В марте 1944 года правительство остановило печатный станок и принялось изымать из обращения бяньби. Отчасти это была вынужденная мера перед неизбежным появлением первых нерусских иностранцев за пять лет — в Яньань должны были прибыть американская миссия и несколько журналистов. Гиперинфляция портила картину. Но дефляция тоже не обернулась благом для тех, кто погряз в долгах. Как писал об этом Се 22 апреля 1943 года, «нет никакой разницы, поднимается курс денег или падает, страдают всегда те, кто беден… долги, которые они должны были платить, когда цены были чрезмерно высоки, теперь должны быть уплачены за счет продажи их пожитков. Я слышал, что многие крестьяне продают даже тягловый скот».
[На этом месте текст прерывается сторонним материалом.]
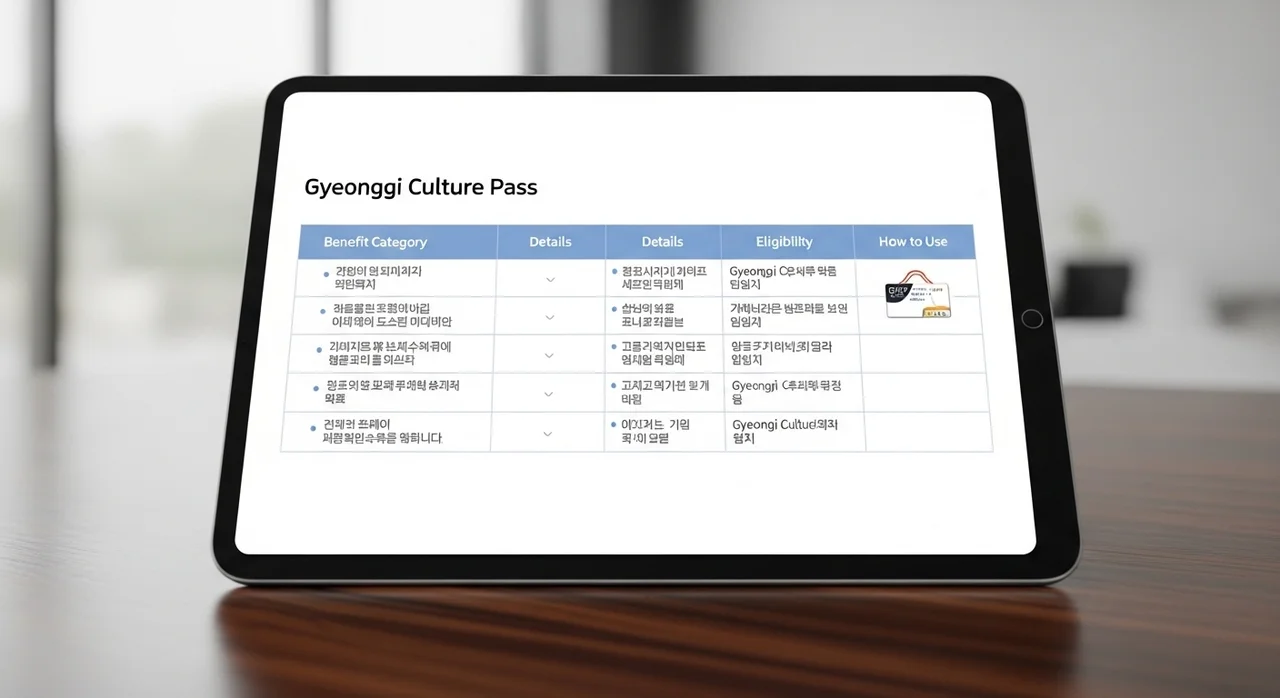The image size is (1280, 698).
Task: Expand the chevron in the first table row
Action: (550, 280)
Опиумный рост был остановлен в это же время. Помимо того что власти не желали, чтобы американцы увидели опиумные плантации, причиной этого послужило еще и перепроизводство наркотика. Действительно, теперь избыток превратился в головную боль. Некоторые твердолобые предлагали по демпинговым ценам сбросить опиум в самом Яньане, но Мао наложил вето на такое решение. Ему отнюдь не были нужны пристрастившиеся к зелью крестьяне. Но некоторые крестьяне действительно оказались на наркотическом крючке, так как занимались выращиванием мака. Режим вынуждал местных жителей отказаться от вредной привычки, для этого были установлены жесткие сроки, при этом обещали «помочь лекарством пристрастившимся к нему» и уверяли, что «бедные» не будут платить за лечение. Но на деле платить приходилось всем, кто хотя бы в минимальной степени был на это способен.

вернуться

81

Запрещение на ношение оружия было строжайшим. Один австрийский врач, похищенный коммунистами в конце 40-х годов, говорил, что если слышишь вой волков, то можно быть уверенным, что находишься в Особом районе. Ни один человек из тех, кого мы опрашивали, не помнил, чтобы в Яньане в течение всей войны раздался хотя бы один выстрел. Однажды ночью, когда русский радиооператор на окраине Яньаня застрелил волка, который загрыз двух его сторожевых собак, у него немедленно появились солдаты личной охраны Мао, заявившие русскому, что из-за выстрелов председатель «очень разгневался». В другой раз русский посланник Владимиров застрелил бешеную собаку (бешенство было очень сильно распространено в тех местах), которая напала на его собаку. Немедленно явилась группа охранников, заявивших, что Мао «очень взволнован и прервал работу».